The time needed will depend on the number of pages you have, the complexity of your project, and the competition you’ll have from others in your industry. In other words, you’ll need to ask your copywriter!

The best advice on lead times is to involve your SEO copywriter from the beginning of your project, so we have as much time as possible.

How much does SEO copywriting cost?

My SEO copywriting service starts from £400 per page and is designed to give you the very best chance of a high organic ranking.

Why is it so expensive?

If that seems expensive, it’s because it’s time-consuming and requires a high level of skill.

I’ve spent years learning SEO, keeping my skills up to date and developing a strategy that’s proven to work time and time again. My rates reflect this.

How long until I see results?

If you have an established domain with good technical SEO, you could see dramatic results within weeks.

We optimised one client’s website for a new keyword and it went from ranking nowhere to Google’s top 10 in two weeks, then to Google’s #1 spot within four weeks.

Another client replaced their web copy with my optimised copy and climbed from page nine to the #5 spot in two weeks.

Results like these can never be promised because, ultimately, it’s down to Google. But they do show what might be possible if all the conditions are right.

What if my website is already ranking?

If your website is already ranking on Google for some high-performing search terms, we can keep those and even augment them to push your site higher up the rankings.

When you hire me to write your SEO copy, I’ll ask you to add me as a user on your Google Analytics and Search Console accounts. This will enable me to see what your website is already ranking for and incorporate those phrases into your new copy.

Could my website fall down the rankings?

I’ve had a few clients ask me about this.

SEO copywriting is designed to make your website easier for the search engines to rank. As long as it’s done correctly, there is nothing about the process that would make your website fall down the rankings. It should only be moving upwards.

Can a ranking position be improved on?

When I write your copy, I’ll do everything I can to make sure it ranks well. But SEO copywriting isn’t an exact science, and sometimes a website will plateau lower down the rankings than we hoped.

If that happens, there are some tweaks we can make to try and push it higher and this often works. But, as with all things SEO, there are no guarantees because we can’t influence Google’s algorithm.

My SEO copywriting process

Every SEO copywriter has learned their craft in a slightly different way and may use a slightly different process. To answer these questions, I’ve referred to my own process, which I’ve been using and adapting for the last 15+ years.

Photo by Matt Glover Photography

What’s involved in SEO copywriting?

Lots of research

To write effective SEO copy, I do a lot of research, including:

  • Subject research — to learn more about your industry and the terminology you use
  • Customer research — to see what kind of language your ideal customers are using and what aspects of your service are particularly important to them
  • Keyword research — to see what relevant search terms your audience is typing into Google
  • Competitor research — to see who the top ranking competitors are and what they’re being found for.

Choosing and placing the keywords

When I have my list of keywords, I need to choose the best ones and place them where they’ll have the most impact. This is a careful balancing act that requires skill, experience and understanding.

Most copywriters who specialise in SEO will have developed a successful strategy that’s been proven to work. And this is what you’re paying for.

Entries pointing to words and elements
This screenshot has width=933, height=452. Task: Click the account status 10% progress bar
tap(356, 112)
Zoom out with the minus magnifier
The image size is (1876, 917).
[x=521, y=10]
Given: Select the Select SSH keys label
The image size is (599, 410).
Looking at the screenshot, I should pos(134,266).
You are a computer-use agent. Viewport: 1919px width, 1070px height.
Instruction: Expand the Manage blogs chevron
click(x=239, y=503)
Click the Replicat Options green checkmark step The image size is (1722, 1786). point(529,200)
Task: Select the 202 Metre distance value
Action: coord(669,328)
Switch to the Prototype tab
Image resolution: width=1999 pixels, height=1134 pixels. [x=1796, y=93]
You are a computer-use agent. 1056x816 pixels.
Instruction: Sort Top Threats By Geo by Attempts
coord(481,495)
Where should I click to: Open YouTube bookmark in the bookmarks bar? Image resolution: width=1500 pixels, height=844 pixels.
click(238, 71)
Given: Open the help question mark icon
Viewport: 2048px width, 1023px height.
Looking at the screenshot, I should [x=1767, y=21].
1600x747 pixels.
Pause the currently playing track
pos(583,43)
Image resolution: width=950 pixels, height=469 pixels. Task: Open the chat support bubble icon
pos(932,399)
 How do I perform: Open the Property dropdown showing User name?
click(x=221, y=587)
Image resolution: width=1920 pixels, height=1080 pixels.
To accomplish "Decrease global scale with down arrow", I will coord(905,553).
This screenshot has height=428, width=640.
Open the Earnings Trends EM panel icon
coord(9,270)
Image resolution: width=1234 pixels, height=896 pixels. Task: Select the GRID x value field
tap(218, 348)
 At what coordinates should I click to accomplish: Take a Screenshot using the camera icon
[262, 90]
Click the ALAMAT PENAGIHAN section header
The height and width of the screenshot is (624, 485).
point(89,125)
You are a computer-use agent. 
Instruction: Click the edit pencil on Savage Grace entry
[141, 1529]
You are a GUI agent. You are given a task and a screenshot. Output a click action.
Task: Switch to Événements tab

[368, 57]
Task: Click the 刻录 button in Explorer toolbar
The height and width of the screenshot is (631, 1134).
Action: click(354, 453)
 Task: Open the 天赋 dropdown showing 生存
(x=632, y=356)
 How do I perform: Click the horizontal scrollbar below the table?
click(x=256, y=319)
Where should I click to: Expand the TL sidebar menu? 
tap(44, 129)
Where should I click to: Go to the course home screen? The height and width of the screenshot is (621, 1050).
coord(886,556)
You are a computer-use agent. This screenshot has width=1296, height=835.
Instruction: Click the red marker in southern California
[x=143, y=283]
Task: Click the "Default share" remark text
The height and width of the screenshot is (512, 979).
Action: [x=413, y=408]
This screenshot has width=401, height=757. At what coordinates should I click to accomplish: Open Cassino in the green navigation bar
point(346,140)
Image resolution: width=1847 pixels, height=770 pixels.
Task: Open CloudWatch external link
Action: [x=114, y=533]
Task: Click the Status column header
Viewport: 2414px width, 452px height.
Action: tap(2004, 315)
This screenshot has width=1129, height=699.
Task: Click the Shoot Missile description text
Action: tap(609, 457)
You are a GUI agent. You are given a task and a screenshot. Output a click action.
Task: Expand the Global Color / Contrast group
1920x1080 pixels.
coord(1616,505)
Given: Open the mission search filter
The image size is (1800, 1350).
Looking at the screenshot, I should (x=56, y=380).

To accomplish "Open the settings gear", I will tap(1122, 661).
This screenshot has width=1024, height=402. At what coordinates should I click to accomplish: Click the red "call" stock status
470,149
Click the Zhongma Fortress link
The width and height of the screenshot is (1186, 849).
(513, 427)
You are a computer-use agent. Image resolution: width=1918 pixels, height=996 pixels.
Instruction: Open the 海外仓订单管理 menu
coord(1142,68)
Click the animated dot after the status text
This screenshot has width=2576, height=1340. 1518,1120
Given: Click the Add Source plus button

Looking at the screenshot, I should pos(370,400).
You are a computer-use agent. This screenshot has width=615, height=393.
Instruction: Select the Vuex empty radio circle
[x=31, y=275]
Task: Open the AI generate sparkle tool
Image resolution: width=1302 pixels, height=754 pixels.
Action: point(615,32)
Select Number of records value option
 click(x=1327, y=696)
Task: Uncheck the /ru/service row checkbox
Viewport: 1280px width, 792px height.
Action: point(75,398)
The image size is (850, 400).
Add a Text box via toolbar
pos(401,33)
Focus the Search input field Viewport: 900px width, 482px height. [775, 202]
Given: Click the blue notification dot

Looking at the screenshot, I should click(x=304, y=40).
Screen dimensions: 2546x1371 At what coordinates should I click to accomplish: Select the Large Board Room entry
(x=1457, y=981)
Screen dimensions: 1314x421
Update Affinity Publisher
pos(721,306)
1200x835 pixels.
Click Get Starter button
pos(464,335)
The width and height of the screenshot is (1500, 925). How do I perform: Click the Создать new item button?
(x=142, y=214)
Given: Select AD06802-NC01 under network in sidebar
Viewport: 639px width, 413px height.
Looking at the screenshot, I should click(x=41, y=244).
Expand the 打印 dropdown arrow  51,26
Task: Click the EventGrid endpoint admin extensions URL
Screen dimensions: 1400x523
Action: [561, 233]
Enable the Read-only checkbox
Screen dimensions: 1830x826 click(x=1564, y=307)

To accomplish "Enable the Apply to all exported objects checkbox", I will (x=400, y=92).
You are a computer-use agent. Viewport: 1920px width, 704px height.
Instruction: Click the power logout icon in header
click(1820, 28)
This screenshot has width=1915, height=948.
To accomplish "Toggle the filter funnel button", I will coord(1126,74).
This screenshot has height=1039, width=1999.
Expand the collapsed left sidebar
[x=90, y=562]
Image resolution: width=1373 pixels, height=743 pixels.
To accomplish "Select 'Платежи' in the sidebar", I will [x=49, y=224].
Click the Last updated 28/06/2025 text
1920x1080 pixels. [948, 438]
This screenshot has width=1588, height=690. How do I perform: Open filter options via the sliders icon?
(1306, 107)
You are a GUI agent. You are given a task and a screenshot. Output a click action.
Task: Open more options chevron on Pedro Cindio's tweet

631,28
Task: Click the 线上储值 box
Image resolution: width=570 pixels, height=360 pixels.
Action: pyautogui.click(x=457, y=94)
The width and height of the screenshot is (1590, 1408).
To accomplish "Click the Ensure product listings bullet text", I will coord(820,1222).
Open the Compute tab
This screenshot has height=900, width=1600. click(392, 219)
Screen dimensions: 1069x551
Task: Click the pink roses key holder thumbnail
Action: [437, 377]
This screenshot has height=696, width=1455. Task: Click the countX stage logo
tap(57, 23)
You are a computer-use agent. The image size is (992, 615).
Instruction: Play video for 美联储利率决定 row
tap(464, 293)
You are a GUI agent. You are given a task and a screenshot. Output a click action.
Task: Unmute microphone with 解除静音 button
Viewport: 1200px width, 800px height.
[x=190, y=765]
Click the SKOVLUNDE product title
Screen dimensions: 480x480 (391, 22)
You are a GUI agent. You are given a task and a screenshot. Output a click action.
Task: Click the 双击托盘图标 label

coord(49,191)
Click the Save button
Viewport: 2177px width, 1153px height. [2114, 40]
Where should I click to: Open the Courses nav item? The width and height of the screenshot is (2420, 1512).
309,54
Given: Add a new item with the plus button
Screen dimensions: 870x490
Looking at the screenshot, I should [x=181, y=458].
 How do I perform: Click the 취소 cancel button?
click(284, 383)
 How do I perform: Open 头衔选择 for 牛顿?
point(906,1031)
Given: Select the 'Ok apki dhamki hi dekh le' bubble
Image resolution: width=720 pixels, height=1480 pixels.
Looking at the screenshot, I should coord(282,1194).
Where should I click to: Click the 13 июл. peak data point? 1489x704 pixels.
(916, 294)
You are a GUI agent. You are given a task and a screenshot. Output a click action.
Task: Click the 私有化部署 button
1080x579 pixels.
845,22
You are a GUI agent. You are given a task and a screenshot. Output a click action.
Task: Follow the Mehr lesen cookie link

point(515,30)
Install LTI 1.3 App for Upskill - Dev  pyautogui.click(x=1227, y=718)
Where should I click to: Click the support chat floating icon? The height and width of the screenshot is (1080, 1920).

Task statement
Copy everything in the SEO copywriting text from "When you hire" down to "your new copy.", replacing "Search Console" with "Tag Manager". Work only from the text about SEO copywriting.

Task result
When you hire me to write your SEO copy, I’ll ask you to add me as a user on your Google Analytics and Tag Manager accounts. This will enable me to see what your website is already ranking for and incorporate those phrases into your new copy.